The African experience over the last fifty years has been the reverse
of many of these hypotheses. It's hard to argue that the rapid
African urbanisation thus far has contributed to economic development
or
structural transformation or increases in agricultural productivity in
Africa. Indeed much data
shows increasing urbanisation is directly
correlated with increasing staple food imports. Far from Africa's
cities promoting Africa's industrialisation, they have become huge
consumers of foreign imports, promoting industrialisation in China and
elsewhere. And given the growth of African urban slums, it's laughable
to argue
that Africa's urbanisation has contributed to environmental
development.
Evidence that Africa's urban dwellers have higher incomes than their
rural counterparts has often been used to justify the argument for
greater urbanisation. Many of the new arrivals end up
selling imported trifles on the streets. Yes, they can eke out a
living by
applying a small mark-up to whatever sellables they can lay their hands
on and pressing them on passers-by, and in short-term daily cash terms
they may end up better off than their rural counterparts, but in terms
of
real value added to the economy there is no comparison with the rural
agricultural
producer (much value is added to foreign economies by these sales!).

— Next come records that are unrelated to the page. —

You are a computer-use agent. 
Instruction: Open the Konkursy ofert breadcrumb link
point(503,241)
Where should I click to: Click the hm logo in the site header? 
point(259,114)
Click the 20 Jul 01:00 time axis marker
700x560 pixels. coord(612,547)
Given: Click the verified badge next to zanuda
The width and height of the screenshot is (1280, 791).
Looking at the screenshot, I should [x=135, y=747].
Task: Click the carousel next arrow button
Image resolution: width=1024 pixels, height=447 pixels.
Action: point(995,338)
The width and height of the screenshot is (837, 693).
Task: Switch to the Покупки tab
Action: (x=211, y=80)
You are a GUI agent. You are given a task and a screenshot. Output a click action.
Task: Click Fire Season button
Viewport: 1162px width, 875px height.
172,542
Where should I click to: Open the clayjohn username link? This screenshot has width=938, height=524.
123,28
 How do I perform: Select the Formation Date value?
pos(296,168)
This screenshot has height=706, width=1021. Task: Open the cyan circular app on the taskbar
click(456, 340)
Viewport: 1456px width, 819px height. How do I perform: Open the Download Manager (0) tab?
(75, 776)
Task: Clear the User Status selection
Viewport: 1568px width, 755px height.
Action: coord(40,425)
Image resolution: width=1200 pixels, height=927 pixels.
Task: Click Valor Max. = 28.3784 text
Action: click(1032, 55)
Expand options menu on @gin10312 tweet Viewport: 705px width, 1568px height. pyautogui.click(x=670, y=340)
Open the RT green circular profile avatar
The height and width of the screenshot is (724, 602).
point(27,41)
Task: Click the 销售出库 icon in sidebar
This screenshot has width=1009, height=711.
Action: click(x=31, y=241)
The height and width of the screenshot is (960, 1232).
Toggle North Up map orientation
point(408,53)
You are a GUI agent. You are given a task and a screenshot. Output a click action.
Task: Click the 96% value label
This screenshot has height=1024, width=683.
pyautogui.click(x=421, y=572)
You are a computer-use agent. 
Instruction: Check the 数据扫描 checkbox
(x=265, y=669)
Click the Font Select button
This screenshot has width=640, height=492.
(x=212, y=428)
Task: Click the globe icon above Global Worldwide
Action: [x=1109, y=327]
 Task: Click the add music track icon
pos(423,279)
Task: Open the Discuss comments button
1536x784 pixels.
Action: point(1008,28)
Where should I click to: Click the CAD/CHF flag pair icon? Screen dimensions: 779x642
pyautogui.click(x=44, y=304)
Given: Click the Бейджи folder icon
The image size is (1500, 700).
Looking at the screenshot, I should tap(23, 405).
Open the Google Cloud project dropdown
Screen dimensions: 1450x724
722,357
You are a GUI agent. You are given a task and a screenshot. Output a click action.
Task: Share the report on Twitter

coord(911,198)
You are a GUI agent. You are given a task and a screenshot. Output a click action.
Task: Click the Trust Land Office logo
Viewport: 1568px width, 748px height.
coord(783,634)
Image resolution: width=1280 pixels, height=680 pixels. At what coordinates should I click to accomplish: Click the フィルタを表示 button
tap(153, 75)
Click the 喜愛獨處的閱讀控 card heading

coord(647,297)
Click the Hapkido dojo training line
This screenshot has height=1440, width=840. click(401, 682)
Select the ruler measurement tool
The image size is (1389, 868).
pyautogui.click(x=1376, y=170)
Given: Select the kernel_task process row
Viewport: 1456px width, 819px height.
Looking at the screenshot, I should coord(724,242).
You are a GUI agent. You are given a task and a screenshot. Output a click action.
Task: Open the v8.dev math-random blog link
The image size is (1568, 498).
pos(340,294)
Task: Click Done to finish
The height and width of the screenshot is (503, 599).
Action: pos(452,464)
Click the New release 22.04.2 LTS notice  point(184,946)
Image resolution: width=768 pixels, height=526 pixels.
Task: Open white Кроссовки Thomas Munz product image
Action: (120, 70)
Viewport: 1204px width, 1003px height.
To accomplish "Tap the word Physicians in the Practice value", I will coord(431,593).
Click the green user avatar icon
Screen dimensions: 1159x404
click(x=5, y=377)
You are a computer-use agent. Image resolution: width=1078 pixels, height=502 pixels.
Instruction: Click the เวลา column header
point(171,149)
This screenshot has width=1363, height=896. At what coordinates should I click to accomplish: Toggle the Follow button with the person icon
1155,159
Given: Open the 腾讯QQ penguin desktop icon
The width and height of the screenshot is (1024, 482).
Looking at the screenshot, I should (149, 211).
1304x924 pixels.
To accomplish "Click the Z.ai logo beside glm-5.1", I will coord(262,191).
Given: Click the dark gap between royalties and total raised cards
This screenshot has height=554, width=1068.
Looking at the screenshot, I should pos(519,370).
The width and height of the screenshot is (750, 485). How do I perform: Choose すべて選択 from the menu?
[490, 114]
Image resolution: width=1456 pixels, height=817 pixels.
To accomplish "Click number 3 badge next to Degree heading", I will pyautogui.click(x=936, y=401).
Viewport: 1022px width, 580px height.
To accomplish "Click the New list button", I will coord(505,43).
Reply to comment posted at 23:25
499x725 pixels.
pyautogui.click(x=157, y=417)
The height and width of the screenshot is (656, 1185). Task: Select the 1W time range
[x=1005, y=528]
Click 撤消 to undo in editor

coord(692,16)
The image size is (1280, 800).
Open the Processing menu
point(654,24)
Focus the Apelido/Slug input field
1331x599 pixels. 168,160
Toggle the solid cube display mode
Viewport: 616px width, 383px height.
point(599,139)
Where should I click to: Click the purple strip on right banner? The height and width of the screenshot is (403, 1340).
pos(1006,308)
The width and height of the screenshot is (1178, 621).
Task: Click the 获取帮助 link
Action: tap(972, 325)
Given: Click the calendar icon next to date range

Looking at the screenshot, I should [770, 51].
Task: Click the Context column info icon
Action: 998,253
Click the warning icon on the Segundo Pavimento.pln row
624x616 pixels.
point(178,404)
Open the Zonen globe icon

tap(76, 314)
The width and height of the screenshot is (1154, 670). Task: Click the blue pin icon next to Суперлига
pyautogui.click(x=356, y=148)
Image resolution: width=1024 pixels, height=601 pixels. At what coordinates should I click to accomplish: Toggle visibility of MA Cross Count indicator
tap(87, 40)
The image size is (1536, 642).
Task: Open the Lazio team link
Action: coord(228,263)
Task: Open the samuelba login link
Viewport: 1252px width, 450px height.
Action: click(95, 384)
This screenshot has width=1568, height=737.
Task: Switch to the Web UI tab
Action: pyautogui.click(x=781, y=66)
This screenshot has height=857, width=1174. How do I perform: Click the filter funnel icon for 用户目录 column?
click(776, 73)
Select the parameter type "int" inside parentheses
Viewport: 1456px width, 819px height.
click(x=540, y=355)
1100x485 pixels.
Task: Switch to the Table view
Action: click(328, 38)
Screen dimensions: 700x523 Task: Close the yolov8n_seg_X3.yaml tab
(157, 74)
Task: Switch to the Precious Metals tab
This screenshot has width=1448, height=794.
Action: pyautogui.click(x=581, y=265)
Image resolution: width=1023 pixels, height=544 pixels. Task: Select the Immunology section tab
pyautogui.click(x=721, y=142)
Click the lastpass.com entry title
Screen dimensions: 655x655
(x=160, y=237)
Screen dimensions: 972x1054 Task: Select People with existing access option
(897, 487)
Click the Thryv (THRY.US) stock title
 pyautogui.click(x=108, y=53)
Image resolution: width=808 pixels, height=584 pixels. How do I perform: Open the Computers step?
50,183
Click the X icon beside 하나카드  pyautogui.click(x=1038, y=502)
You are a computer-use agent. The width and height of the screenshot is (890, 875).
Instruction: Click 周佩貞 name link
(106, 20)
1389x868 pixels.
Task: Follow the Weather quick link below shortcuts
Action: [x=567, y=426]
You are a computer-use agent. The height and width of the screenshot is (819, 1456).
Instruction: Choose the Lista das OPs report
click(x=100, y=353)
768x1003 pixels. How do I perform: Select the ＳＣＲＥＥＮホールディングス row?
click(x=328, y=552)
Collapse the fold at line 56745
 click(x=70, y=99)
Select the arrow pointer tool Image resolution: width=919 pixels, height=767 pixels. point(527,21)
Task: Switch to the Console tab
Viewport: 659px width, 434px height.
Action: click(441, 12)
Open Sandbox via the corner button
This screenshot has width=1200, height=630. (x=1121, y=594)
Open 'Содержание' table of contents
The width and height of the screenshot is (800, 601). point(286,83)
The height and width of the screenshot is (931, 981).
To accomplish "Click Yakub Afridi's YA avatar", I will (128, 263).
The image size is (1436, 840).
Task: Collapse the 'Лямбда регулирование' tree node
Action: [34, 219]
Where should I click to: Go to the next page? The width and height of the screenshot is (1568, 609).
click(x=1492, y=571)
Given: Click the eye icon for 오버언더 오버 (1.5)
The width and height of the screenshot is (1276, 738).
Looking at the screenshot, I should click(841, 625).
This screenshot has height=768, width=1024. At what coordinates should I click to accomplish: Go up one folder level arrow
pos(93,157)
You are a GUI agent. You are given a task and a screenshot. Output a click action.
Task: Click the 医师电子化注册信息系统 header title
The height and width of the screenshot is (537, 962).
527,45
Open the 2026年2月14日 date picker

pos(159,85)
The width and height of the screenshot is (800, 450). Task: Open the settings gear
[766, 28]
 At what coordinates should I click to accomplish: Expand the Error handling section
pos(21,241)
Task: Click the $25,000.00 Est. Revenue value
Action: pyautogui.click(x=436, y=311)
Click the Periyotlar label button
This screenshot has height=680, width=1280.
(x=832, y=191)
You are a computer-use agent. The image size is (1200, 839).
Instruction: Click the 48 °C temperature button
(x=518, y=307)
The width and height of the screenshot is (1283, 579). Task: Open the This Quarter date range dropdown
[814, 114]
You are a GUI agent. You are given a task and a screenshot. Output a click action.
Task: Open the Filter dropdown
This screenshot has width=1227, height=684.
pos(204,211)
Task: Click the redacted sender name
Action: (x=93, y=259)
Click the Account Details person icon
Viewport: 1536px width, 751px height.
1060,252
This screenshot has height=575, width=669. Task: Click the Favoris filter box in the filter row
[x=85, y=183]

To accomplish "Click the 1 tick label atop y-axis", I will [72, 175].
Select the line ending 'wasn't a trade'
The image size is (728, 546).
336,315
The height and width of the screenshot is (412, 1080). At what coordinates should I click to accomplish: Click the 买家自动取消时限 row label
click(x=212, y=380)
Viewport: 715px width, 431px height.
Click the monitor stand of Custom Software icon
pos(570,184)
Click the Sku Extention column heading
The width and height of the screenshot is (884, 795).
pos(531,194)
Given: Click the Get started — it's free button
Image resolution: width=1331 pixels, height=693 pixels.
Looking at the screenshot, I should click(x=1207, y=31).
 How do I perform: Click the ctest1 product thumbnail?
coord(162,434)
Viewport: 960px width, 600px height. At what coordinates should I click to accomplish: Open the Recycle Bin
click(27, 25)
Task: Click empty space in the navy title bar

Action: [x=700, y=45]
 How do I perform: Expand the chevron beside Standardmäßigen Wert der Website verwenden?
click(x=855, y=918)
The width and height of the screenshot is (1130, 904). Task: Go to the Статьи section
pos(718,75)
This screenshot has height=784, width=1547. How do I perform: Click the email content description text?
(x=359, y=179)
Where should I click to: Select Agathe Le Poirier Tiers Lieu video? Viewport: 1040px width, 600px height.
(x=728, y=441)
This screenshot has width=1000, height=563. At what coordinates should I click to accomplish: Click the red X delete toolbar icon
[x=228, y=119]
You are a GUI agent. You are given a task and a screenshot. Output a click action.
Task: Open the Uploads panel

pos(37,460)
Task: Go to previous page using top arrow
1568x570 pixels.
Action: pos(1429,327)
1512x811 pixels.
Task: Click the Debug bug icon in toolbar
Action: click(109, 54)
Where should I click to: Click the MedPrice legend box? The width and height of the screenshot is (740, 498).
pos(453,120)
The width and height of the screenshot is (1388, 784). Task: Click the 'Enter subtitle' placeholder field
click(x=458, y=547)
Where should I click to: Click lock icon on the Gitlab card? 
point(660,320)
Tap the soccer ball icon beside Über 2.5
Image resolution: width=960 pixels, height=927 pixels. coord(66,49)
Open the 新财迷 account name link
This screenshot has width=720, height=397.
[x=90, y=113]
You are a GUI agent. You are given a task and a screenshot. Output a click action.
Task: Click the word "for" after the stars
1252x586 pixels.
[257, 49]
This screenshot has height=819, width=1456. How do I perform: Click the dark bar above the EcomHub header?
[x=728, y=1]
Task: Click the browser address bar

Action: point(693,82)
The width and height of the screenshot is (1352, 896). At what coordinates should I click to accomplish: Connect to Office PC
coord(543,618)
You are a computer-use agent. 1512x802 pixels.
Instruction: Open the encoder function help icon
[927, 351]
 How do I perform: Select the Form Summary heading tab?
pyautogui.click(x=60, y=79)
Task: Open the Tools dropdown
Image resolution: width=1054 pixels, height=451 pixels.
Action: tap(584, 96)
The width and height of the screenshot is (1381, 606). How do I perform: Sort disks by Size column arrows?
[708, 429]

The real challenge of course is not to
abandon rural areas to urbanisation but to reorganize and capitalize
rural economies
such as to make these expanding, dynamic places that attract
local enterprise and energy rather than repel it.
No one claims this will be easy, but without this the future looks
bleak. Demographic data presented in AEO 2016 indicates that even
though African urbanisation
(defined as the percentage of the population living in urban areas) is
increasing, because of high African birth rates, in absolute terms the
African rural population is increasing
not decreasing, and will
continue to do so for many years.
The result of the much vaunted urbanisation then is increasing numbers
of poor city dwellers selling all manner of imported trinkets on the
streets and increasing
numbers of impoverished rural dwellers waiting to flee to the cities.